There's a good deal of ongoing research around exactly how our color vision works, but two theories help explain some of what we know. One model, called the Young-Hemholtz trichromatic theory, suggests that the retina houses three specific color receptor cones that register red, green, and blue, and when stimulated together, their combined power allows the eye to register any color. Unless, of course, you're colorblind. About 1 in 50 people have some level of color vision deficiency. They're mostly dudes, because the genetic defect is sex-linked. If you can't see the Crash Course logo pop out at you in this figure, it's likely that your red or green cones are missing or malfunctioning, which means that you have dichromatic instead of trichromatic vision, and can't distinguish between shades of red and green.

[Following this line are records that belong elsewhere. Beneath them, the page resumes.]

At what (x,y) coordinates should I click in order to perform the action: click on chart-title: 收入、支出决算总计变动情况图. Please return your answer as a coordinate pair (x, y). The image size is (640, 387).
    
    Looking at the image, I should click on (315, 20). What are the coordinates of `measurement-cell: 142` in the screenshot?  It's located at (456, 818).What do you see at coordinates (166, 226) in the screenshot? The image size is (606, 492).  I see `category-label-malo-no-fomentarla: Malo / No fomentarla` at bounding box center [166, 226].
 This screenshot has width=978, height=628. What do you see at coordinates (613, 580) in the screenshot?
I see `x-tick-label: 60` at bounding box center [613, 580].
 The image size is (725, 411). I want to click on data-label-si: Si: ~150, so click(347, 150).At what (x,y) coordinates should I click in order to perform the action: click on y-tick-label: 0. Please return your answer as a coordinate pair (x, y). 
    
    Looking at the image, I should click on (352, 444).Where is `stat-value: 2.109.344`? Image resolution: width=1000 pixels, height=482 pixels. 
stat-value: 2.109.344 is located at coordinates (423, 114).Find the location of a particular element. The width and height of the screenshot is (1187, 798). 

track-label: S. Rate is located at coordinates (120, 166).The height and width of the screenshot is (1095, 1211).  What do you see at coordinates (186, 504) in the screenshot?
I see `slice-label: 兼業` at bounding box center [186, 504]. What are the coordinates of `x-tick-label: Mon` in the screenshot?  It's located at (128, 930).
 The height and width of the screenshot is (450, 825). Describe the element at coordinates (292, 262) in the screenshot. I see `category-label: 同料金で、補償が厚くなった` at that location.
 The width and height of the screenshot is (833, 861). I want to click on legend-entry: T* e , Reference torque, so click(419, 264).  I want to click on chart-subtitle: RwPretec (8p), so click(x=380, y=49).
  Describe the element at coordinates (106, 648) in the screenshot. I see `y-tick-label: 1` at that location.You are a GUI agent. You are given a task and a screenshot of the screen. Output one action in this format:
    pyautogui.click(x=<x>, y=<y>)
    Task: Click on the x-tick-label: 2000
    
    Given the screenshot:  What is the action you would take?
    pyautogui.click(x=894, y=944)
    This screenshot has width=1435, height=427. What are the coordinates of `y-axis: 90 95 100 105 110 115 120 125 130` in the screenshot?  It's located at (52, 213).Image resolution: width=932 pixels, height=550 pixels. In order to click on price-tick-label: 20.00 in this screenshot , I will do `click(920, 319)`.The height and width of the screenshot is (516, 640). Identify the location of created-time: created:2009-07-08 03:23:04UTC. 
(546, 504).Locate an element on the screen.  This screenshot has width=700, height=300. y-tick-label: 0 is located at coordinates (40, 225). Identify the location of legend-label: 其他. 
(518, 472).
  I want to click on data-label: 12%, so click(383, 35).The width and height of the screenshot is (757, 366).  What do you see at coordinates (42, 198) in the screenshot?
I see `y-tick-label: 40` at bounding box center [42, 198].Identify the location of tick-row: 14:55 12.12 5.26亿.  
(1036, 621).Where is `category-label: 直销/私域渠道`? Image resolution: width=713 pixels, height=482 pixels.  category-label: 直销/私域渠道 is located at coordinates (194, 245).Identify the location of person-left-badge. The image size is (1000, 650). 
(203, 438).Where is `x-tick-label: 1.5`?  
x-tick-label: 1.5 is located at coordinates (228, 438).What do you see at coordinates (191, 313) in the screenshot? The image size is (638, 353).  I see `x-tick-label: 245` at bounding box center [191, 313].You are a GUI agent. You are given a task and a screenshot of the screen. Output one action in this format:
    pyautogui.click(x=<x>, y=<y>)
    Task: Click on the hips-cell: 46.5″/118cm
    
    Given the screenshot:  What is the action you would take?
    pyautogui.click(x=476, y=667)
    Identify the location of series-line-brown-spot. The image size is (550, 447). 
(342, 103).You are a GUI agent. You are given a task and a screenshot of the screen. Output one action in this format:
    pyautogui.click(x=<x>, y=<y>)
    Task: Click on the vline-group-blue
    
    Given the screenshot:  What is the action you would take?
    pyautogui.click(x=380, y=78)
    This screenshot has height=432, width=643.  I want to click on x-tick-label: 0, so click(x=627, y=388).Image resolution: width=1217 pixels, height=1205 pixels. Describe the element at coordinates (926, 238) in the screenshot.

The other model for color vision, known as the opponent process theory, suggests that we see color through processes that actually work against each other. So some receptor cells might be stimulated by red, but inhibited by green, while others do the opposite, and those combinations allow us to register colors. But back to your eyeballs. When stimulated, the rods and cones trigger chemical changes that spark neural signals, which in turn activate the cells behind them, called bipolar cells, whose job it is to turn on the neighboring ganglion cells. The long axon tails of these ganglions braid together to form the ropey optic nerve, which is what carries the neural impulses from the eyeball to the brain. That visual information then slips through a chain of progressively complex levels as it travels from optic nerve to the thalamus and onto the brain's visual cortex.
The visual cortex sits at the back of the brain in the occipital lobe, where the right cortex processes input from the left eye and vice versa. This cortex has specialized nerve cells called feature detectors that respond to specific features like shapes, angles, and movements. In other words, different parts of your visual cortex are responsible for identifying different aspects of things. A person who can't recognize human faces may have no trouble picking out their set of keys from a pile on the counter. That's because the brain's object perception occurs in a different place from its face perception. In the case of Dr. Sachs, his condition affects the region of the brain called the fusiform gyrus, which activates in response to seeing faces. Sachs' face blindness is congenital,
but it may also be acquired through disease or injury to that same region of the brain. And some cells in a region may respond to just one type of stimulus, like posture or movement or facial expression, while other clusters of cells weave all that separate information together in an instant analysis of a situation. That clown is frowning and running at me with a tiny cream pie. I'm putting these factors together. Maybe I should get out of here. This ability to process and analyze many separate aspects of the situation at once is called parallel processing. In the case of visual processing, this means that the brain simultaneously works on making sense of form, depth, motion, and color. And this is where we enter the whole world of perception, which gets complicated quickly, and can even get downright philosophical.
So we'll be exploring that in depth next time, but for now, if you were paying attention, you learned the difference between sensation and perception, the different thresholds that limit our senses, and some of the neurology and biology and psychology. of human vision.